I assume the hatred for this climb is satire.
If this was, like, the Tour of Oman or something where they use the same climb every year because of the paucity of actual alternatives, they'd get a free pass. The regular climb (not Super Planche) is OK, it's basically a less good version of Peña Cabarga or Basilica di Supergà, that is never chained to anything good. But it's now reached complete saturation point, and this isn't the Vuelta in the 80s anymore. They're climbing to Hautacam later in the race - that climb has been used in the Tour the same number of times as PDBF and less overall since PDBF has been used in several other races too. It has now been seen more times in Grand Tours than the Col de la Bonette, one fewer times than Angliru, two fewer times than Zoncolan (from all sides combined), and is now over halfway to catching up with the Stelvio (from both sides combined). In ten years. And only counting usage in GTs, not including the multiple other races that have used it.
I am so freaking sick of seeing the same climb used in every race that goes within 1000km of the Vosges that whatever value it may actually hold, I never, ever want to see it again and now that it
has its historic moment, it needs a long layoff to build up some suspense and intrigue before they use it again, until which time it's just the epitome of SSDD ASO laziness. Like when Unipublic - hardly known for their innovation, like in the 80s when almost every edition had the same damned mountain stages - went six years without Angliru in the 2000s, only that climb was actually a spectacle to begin with rather than a middling, OK-ish week 1 cat.1.

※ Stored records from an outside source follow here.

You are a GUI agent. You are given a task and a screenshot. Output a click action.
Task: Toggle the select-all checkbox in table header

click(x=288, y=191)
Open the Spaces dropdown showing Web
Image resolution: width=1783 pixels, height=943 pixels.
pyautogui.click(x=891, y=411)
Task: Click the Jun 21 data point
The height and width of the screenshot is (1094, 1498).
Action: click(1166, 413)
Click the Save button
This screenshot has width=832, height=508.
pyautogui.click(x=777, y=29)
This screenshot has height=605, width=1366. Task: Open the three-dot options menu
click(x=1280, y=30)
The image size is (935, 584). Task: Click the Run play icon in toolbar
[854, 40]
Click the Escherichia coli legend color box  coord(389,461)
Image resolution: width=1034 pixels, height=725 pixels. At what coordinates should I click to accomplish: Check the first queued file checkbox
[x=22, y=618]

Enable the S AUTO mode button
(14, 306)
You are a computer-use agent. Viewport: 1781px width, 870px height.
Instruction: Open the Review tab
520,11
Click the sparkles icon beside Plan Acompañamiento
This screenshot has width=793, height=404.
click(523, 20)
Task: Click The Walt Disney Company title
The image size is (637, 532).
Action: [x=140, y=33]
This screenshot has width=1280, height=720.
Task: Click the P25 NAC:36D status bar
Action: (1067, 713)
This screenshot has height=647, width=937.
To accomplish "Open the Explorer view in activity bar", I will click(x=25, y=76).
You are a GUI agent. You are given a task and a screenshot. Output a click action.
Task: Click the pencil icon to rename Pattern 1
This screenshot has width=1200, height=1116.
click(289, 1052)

That's why it gets slated so much, nothing to do with the characteristics of the climb itself other than that it isn't anything special to justify the fixation and fascination with using it every five minutes, and more to do with the fact that France is a big country which has a lot of mountains in it, and ASO continually serve up the same small number of 'name' climbs every year, and the fact that PDBF is at complete saturation point but without having the tradition or historic value of, say, Mont Ventoux, Alpe d'Huez or even Tourmalet (another climb that I hate for similar reasons), and unlike most of the other overused climbs in the Tour doesn't have the flexibility to offer different design options to at least give a bit of variety (at least with things like Tourmalet, Aspin, Croix de Fer and their likes there are a multitude of approaches and uses you can put them to, keeping things at least slightly fresher).